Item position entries
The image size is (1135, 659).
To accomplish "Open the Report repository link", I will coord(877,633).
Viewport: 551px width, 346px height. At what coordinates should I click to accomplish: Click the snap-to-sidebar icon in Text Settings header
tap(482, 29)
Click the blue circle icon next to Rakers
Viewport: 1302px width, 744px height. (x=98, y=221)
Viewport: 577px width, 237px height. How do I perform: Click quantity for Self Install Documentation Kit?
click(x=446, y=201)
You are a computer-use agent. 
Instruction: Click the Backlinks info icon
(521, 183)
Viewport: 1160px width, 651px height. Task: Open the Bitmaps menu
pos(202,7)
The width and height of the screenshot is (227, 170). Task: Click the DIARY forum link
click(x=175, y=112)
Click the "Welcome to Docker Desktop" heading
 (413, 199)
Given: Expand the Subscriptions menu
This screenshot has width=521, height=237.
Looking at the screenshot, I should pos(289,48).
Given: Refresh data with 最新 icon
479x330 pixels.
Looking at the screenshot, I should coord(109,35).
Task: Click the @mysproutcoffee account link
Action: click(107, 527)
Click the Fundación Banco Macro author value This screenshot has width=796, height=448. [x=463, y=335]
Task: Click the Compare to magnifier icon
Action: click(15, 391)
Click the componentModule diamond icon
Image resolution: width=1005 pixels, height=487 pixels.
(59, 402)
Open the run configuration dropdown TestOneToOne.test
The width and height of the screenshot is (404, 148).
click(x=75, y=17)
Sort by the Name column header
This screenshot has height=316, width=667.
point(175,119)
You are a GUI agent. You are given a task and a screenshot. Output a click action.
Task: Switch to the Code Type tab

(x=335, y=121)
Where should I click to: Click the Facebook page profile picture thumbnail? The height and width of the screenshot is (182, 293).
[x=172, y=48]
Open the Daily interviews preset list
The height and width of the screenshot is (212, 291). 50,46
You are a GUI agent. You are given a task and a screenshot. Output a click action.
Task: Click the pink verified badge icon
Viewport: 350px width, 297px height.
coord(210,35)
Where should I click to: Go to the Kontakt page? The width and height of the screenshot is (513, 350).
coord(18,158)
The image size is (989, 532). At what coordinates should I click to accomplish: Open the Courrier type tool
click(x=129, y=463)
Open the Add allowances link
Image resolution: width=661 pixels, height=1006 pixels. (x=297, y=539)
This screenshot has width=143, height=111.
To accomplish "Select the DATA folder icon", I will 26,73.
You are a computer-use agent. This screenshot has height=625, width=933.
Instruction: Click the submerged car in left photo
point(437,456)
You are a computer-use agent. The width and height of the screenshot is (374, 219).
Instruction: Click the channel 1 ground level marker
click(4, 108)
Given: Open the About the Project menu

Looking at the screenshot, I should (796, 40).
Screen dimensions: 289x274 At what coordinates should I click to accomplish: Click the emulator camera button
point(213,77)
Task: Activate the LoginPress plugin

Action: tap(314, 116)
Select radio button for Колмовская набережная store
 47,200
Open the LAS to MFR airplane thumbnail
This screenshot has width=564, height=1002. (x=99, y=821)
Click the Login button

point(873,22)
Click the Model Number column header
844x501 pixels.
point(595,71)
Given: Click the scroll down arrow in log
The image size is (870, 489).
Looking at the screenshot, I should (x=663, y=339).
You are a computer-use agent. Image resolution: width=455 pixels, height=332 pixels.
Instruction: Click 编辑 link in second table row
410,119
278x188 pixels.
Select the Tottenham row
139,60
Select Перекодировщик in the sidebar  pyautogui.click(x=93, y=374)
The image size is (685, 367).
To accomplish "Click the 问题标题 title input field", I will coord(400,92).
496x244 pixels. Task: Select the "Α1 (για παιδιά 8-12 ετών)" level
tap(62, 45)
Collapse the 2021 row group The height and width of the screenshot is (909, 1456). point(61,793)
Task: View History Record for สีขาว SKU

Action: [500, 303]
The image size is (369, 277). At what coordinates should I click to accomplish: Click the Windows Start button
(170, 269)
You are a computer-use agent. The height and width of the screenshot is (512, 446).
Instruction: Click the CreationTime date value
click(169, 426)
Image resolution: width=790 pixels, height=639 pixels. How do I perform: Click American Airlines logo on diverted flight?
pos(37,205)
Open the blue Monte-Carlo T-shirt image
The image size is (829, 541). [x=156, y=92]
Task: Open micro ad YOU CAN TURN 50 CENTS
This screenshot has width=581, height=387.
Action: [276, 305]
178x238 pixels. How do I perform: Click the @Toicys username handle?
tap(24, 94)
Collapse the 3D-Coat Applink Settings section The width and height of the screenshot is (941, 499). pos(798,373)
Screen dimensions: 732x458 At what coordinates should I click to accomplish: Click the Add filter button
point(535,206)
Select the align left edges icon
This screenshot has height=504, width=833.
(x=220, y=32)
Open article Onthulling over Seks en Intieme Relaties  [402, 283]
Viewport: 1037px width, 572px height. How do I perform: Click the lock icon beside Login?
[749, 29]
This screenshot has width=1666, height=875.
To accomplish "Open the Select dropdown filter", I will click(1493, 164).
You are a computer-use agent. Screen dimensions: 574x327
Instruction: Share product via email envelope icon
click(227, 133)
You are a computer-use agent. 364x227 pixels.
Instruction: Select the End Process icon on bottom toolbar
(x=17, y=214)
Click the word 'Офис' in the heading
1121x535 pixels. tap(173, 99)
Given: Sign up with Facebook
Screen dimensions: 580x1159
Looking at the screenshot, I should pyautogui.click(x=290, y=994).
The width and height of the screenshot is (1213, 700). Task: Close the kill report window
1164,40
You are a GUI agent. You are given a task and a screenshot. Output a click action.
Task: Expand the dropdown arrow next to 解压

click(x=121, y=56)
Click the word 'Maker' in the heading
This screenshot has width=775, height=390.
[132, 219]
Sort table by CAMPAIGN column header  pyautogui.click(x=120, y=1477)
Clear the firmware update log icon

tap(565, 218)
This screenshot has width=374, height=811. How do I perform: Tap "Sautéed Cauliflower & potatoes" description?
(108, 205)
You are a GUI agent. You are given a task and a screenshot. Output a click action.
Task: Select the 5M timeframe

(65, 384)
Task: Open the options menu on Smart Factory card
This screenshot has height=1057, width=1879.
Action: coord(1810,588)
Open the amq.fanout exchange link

> **EXERCISE OBJECTIVE**: How many lines in the material above contain the string "word"? Case counts. Give only the number.

> **FINISHED ANSWER**: 2